# PROBLEM REQUIREMENTS
Please output the lines below word for word, starting at the line that contains "Open the stof" and continuing through the final line.

# MATERIAL PROVIDED
--- Start ---
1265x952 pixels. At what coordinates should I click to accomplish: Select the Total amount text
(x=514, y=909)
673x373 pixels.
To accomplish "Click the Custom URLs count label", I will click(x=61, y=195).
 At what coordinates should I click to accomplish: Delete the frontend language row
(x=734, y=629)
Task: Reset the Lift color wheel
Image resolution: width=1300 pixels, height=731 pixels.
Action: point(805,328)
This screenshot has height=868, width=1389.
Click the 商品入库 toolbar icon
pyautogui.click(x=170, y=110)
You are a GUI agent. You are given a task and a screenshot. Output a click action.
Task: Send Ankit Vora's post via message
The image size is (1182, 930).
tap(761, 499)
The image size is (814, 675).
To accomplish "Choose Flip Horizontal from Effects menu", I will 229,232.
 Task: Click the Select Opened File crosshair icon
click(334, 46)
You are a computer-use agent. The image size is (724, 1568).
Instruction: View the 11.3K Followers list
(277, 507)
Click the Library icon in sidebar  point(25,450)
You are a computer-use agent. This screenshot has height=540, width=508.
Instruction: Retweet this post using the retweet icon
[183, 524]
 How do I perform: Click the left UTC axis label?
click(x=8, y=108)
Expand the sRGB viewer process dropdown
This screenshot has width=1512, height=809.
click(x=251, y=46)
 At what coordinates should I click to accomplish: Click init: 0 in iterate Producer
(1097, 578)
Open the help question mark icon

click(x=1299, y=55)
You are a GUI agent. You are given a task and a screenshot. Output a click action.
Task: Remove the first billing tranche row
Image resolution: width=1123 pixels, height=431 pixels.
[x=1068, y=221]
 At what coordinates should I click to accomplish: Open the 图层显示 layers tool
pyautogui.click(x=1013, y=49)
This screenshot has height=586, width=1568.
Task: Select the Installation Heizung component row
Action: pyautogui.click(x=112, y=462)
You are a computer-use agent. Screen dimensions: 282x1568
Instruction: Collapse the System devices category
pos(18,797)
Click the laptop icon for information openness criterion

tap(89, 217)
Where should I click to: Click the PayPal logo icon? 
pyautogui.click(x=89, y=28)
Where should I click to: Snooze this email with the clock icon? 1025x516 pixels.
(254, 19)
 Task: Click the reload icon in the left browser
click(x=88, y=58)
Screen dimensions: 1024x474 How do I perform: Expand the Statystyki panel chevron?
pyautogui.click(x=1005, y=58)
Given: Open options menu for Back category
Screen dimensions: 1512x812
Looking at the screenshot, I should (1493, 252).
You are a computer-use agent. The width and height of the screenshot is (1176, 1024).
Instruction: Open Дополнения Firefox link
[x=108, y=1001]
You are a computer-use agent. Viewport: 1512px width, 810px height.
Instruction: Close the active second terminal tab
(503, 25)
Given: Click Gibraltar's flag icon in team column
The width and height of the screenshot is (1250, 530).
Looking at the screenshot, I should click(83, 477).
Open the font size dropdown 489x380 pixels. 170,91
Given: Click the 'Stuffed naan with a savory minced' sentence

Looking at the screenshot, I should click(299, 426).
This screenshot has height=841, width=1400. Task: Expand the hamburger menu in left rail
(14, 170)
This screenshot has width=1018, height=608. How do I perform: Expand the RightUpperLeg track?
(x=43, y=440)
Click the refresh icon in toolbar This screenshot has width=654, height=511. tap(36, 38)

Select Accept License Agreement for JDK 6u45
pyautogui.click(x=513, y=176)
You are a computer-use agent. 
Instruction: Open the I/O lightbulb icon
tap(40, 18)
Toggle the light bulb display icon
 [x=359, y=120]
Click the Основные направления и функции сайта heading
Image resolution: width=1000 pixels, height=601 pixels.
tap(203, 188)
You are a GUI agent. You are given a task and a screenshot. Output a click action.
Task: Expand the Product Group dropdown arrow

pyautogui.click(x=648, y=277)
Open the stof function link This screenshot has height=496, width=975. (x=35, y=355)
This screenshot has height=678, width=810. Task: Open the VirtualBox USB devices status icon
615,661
--- End ---
# WORKED SOLUTION
Open the stof function link This screenshot has height=496, width=975. (x=35, y=355)
This screenshot has height=678, width=810. Task: Open the VirtualBox USB devices status icon
615,661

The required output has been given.